SHeDAISY singer Kassidy Osborn and the late Patsy Montana came close to being Halloween babies, with their respective Oct. 30 birthdays. But close counts only in horseshoes, as those from the country likely know.
Country singer Darryl Worley, however, was born on the Halloween mark with his pumpkin-filled Oct. 31, 1964, birth in Pyburn, Tenn.
As an artist, he’s scored 17 singles on the country charts, including three No. 1 songs: "I Miss My Friend," "Have You Forgotten?" and "Awful, Beautiful Life."
Along the way, the ruggedly handsome artist's sold nearly two million albums, earned nominations for five major Academy of Country Music and CMA Awards, including Song of the Year and Single of the Year, and he's penned songs for other major artists, including George Jones.
Most recently, the one-time Playgirl centerfold is promoting his latest studio CD, Sounds Like Life, on the Stroudavarious Records label, and he has a top-20 hit with the album’s title track. Moreover, his annual Tennessee River Run has become a well-attended, fundraising event that people road trip to attend.

Although most might not recognize the Frances Octavia Smith name, such was the given moniker of the late singing cowgirl known to fans worldwide as Dale Evans.
Born in Uvalde, Texas, in 1912 on Halloween, the would-be singing and TV star reportedly had a tumultuous early life, eloping at the age of 14 with her first husband, Thomas F. Fox with whom she had one son, Thomas F. Fox Jr., when she was just 15.
The marriage didn’t last, however, and at 17 Evans divorced only to remarry that same year; this time, to August Wayne Johns that same year. Their marriage lasted until 1935, and it was at this point that she adopted the Dale Evans name in a move to promote her singing career.
In 1937, she married her accompanist and arranger, Robert Dale Butts in 1937. But it wasn’t until her fourth marriage, in 1947, that love lasted when she wed the thrice-married Roy Rogers at the Flying L Ranch in Davis, Okla. The couple had two children and remained happily married for 51 years.

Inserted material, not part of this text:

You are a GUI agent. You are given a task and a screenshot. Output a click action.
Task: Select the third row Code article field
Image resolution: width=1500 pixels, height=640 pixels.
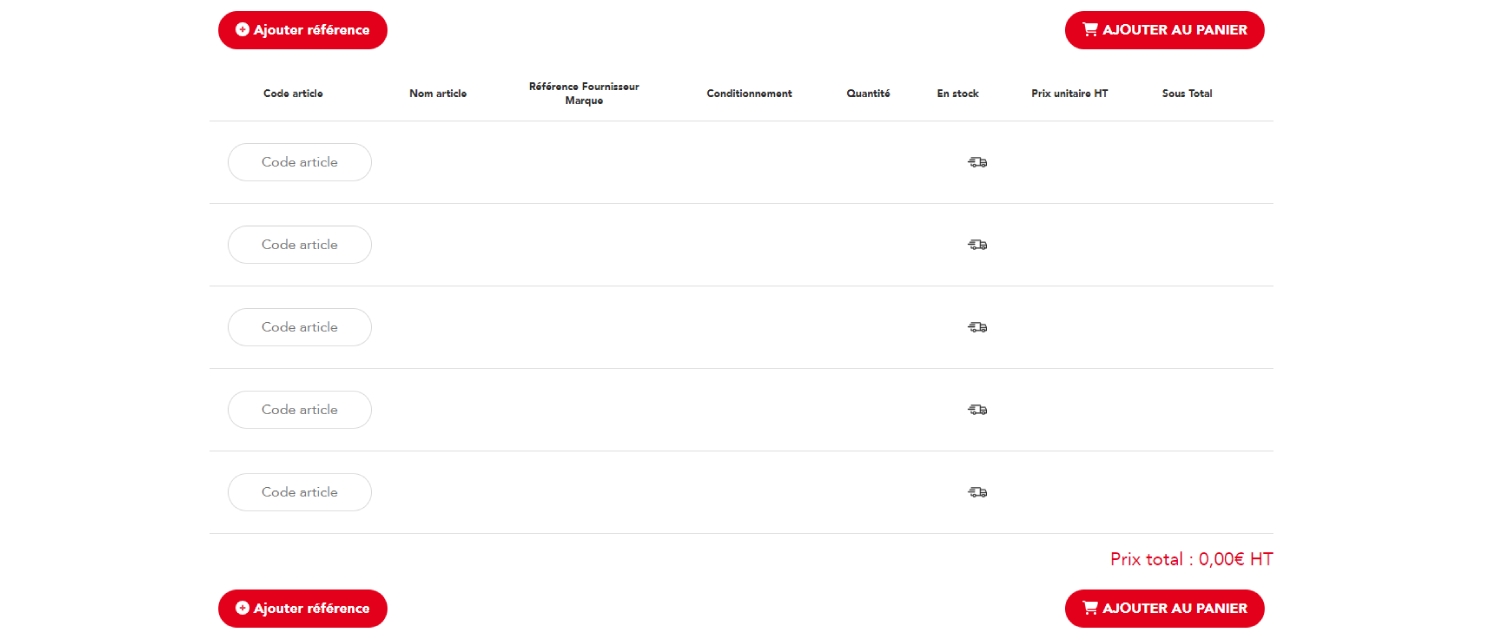[x=300, y=327]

From 1951 to 1957, Evans and Rogers starred in the highly successful television series The Roy Rogers Show, in which they continued their cowboy/cowgirl roles. However, beyond her TV success, she was in 30-plus films and recorded some 200 songs, in addition to penning the now-classic "Happy Trails."
Ranked No. 34 on CMT's 40 "Greatest Women in Country Music" in 2002, Evans--who died in 2001, two years after her late husband--also has a star on the Hollywood Walk of Fame and was inducted into the Western Performers Hall of Fame at the National Cowboy & Western Heritage Museum in Oklahoma City.